Although health care professionals generally recommend quinoa as part of a gluten-free diet, recent studies have determined a storage protein in the “super-grain” that may stimulate immune responses in patients diagnosed with celiac disease. Packed with antioxidants, anti-inflammatory phytonutrients, protein, and even moderate levels of omega-3 fatty acids, quinoa is regarded by the FOA as a food with “high nutritive value."
“The clinical data suggests that daily consumption of quinoa (50 grams) can be safely tolerated by celiac patients,” lead researcher of the study Dr. Victor F. Zevallos said in a statement. “Median values for all the patients’ blood tests remained within normal ranges, and triglycerides and both low and high density lipoproteins decreased.”
Zevallos and his colleagues from the university recruited 19 patients with celiac disease who had their blood count, liver, and renal levels checked before starting the study. Each participant was asked to consume 50 grams of quinoa each day over the course of six week while adhering to a gluten-free diet. A complete histological assessment was performed on 10 of patients in particular before and after they consumed their daily serving of quinoa.
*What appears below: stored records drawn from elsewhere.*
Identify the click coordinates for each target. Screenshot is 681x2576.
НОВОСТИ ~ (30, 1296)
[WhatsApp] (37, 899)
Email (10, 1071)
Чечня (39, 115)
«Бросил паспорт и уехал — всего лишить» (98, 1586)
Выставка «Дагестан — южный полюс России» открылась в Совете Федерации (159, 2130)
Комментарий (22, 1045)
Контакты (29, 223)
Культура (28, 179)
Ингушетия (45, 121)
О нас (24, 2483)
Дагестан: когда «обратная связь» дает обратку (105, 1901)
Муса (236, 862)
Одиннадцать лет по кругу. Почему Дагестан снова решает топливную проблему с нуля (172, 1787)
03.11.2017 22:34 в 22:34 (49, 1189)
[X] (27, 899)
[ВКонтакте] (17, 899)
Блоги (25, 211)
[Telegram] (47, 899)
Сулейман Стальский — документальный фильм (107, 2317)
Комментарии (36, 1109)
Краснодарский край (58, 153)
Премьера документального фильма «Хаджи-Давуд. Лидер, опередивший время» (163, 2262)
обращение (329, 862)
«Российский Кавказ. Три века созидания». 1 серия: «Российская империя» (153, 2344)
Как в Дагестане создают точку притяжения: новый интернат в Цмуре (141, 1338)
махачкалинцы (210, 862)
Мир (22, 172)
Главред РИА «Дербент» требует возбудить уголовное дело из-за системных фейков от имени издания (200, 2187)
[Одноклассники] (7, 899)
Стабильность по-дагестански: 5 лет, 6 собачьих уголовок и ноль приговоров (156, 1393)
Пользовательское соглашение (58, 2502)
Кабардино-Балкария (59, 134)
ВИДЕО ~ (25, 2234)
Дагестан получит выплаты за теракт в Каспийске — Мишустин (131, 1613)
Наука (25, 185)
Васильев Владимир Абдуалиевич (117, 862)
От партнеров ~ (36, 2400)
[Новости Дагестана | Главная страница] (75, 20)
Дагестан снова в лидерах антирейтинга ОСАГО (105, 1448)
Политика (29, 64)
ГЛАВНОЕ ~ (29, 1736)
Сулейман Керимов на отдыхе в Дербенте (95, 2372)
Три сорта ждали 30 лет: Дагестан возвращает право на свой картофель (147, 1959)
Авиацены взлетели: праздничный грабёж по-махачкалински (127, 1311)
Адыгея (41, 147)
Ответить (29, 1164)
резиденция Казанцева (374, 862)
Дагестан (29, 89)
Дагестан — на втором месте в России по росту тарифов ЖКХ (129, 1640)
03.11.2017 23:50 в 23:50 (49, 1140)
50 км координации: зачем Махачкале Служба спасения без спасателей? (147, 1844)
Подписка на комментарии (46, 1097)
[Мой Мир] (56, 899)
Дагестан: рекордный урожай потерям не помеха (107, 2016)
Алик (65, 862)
The research team also tested each patient’s diet, serology, gastrointestinal parameters, as well as a complete iron, vitamin B12, serum folate, and lipid profile to track the effects of quinoa over the course of the research. Servings of quinoa were prepared with the cooking method of each patient’s choosing. After the six weeks, researchers noted that the daily consumption of quinoa had no effect on symptoms of celiac disease and was well-tolerated by patients.
“We also found a positive trend toward improved small intestine morphology, particular a mild hypocholesterolemic (very low cholesterol) effect," Zevallos added. "It’s important to note that further studies are needed to determine the long-term effects of quinoa consumptions in people with celiac disease.”
According to the Celiac Disease Foundation, celiac disease is a genetic condition that primarily affects the patient’s small intestine. One out every 100 people across the globe suffers from this autoimmune reaction to dietary gluten, a protein found in grains including wheat, barley, and rye. The only treatment for celiac disease is avoiding all wheat, rye, and barley products such as bread and beer.